О какой, однако, нашей стороне он говорил этой старухе. «И в нашей стороне грех не покормить стран-него человека, но еще больший грех — попрекать его в несчастии». Как легко это сказалось, и он не подумал о том, что ведь он, в сущности, солгал. В нашей стороне, в той стороне, откуда он приехал, — Пески, 4-я улица, № 24,— никогда никакого страннего человека кормить не приходится, да и дворник не допустит незнакомого странника путаться по квартирам и искать гостеприимства.
«Ну, все равно, — улыбнулся он. — Я говорил, конечно, не о Песках, 4-й улице… А о каком же месте?..
О каком, — вспомнил он через минуту… За окном слышались завывания ветра, и метель сыпала снегом в окно… — О таком месте, которое ни здесь и ни там…»
Его мысли путались, сон опускался над сознанием… «Там, за далью непогоды, есть блаженная страна», — вспомнилось вдруг ему… Да, именно об ней… И он тотчас заснул, но впоследствии ему пришлось вспомнить эту мысль, явившуюся ему в состоянии полудремоты, под шепот метели в темной вятской избе.

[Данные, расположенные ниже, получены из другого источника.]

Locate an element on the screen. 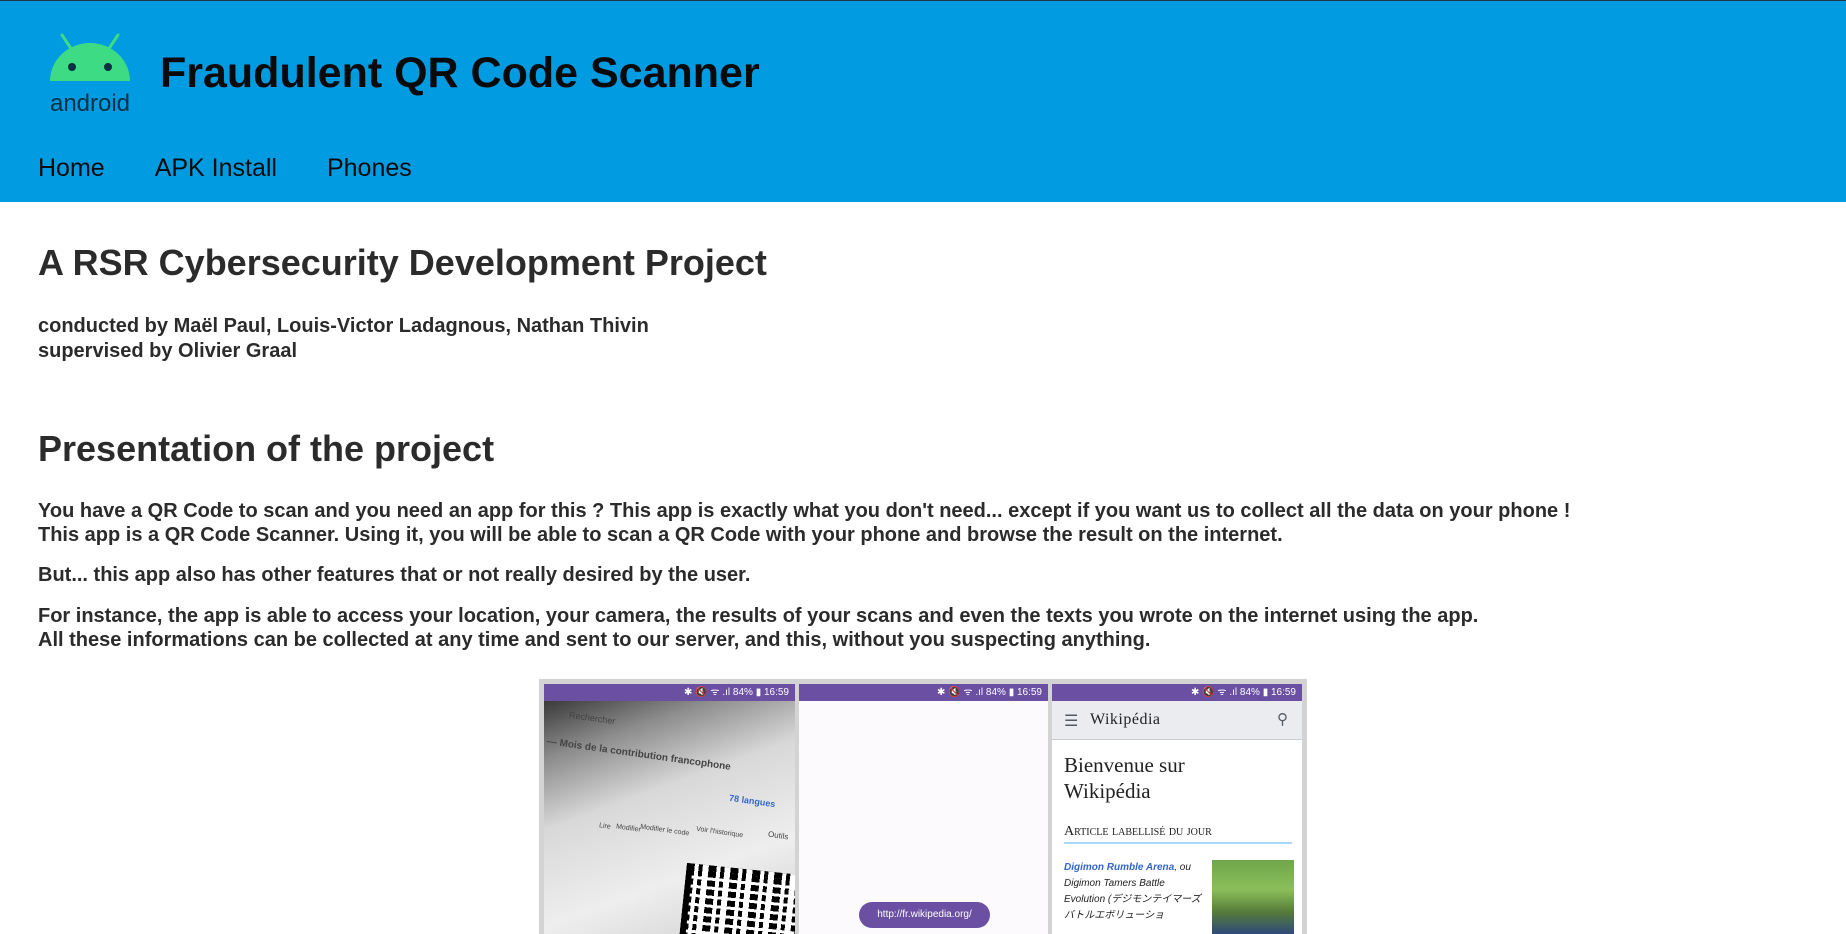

Придет время, и даже скоро, когда Торлецкий подойдет ближе к этой жизни, которая теперь пахнула на него только первыми, самыми общими впечатлениями, — и эта ясность исчезнет, и опять образ, начинавший слагаться так цельно и величаво, разлетится на тысячи отдельных противоречивых впечатлений, непримиримых, разрозненных, подвижных и разнообразных, как жизнь. И как жизнь — их трудно будет осмыслить, обнять одной обобщающей идеей. И опять сомнения и тревожные искания займут место величавого покоя этих ночных грез и ночных мыслей. А пока… пока эти новые грезы скрасили его одиночество и тягость его положения. Они сделали то, что еще одно впечатление залегло светочем на всю жизнь в его памяти; и нередко впоследствии он вспомнит темную избу, со звонким треньканием сверчка и шепотом метели за стеной, — как отрадный оазис в пустыне интеллигентных поисков нашего смутного, тревожного и сомневающегося времени…
Под утро он сладко спал, когда за стеной залаяли собаки. Хозяин вздул лучину и через минуту ввел нового гостя. Это урядник приехал к нему, чтобы дать инструкции насчет Торлецкого, так как Федот должен был завтра доставить его на место в починки, где надо будет поселить его в какую-нибудь избу. Поселить, по-видимому, оказывалось не так-то легко, судя по озабоченному лицу, с каким урядник с десятским перебирали по именам хозяев.